**Exercício proposto**
No texto sobre cédulas de crédito, reescreva a parte que começa em "Vamos ver hoje" e termina em "que ele faz?", trocando "feijão" por "milho".

**Trecho fornecido**
== == ==

Vamos ver hoje as cédulas de crédito. Elas se assemelham
muito a um contrato, e têm como características primordiais a atividade econômica
exercida e os bens que são dados em garantia por uma cédula de crédito. O que queremos
dizer com isso? O pai da Carol tem uma fazenda e quer plantar feijão. Mas não
tem dinheiro suficiente para comprar o maquinário, arar a terra, contratar
operadores especializados naquelas máquinas e fazer o plantio. O que ele faz?
Vai ao Banco do Brasil e toma um empréstimo, especial, com uma finalidade
específica. O Banco o dará uma cédula de
crédito rural.
Maria Júlia pode também querer entrar no mercado de
exportação de burcas para o Afeganistão, então celebra um mútuo com o Banco.
Ele a dará uma cédula de crédito de
exportação.

== == ==

**Amostra dos dados**
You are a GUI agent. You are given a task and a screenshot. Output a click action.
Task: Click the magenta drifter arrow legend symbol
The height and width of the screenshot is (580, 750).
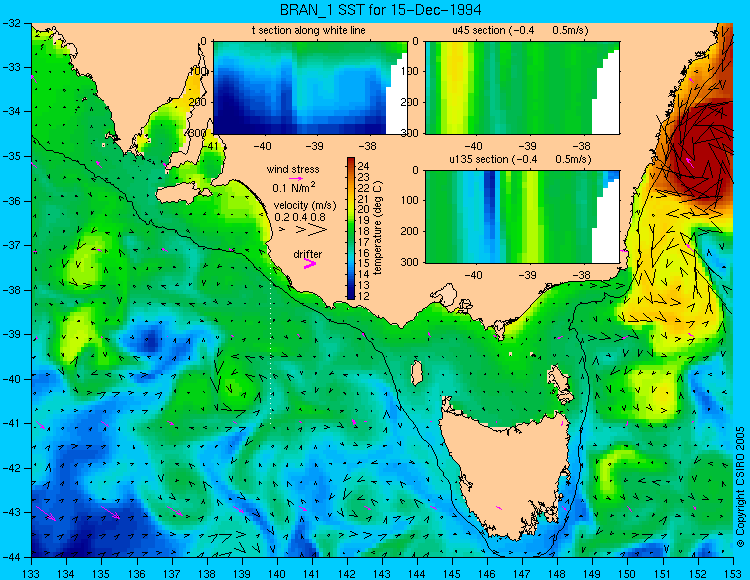pos(310,263)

== == ==

**Resultado**
Vamos ver hoje as cédulas de crédito. Elas se assemelham
muito a um contrato, e têm como características primordiais a atividade econômica
exercida e os bens que são dados em garantia por uma cédula de crédito. O que queremos
dizer com isso? O pai da Carol tem uma fazenda e quer plantar milho. Mas não
tem dinheiro suficiente para comprar o maquinário, arar a terra, contratar
operadores especializados naquelas máquinas e fazer o plantio. O que ele faz?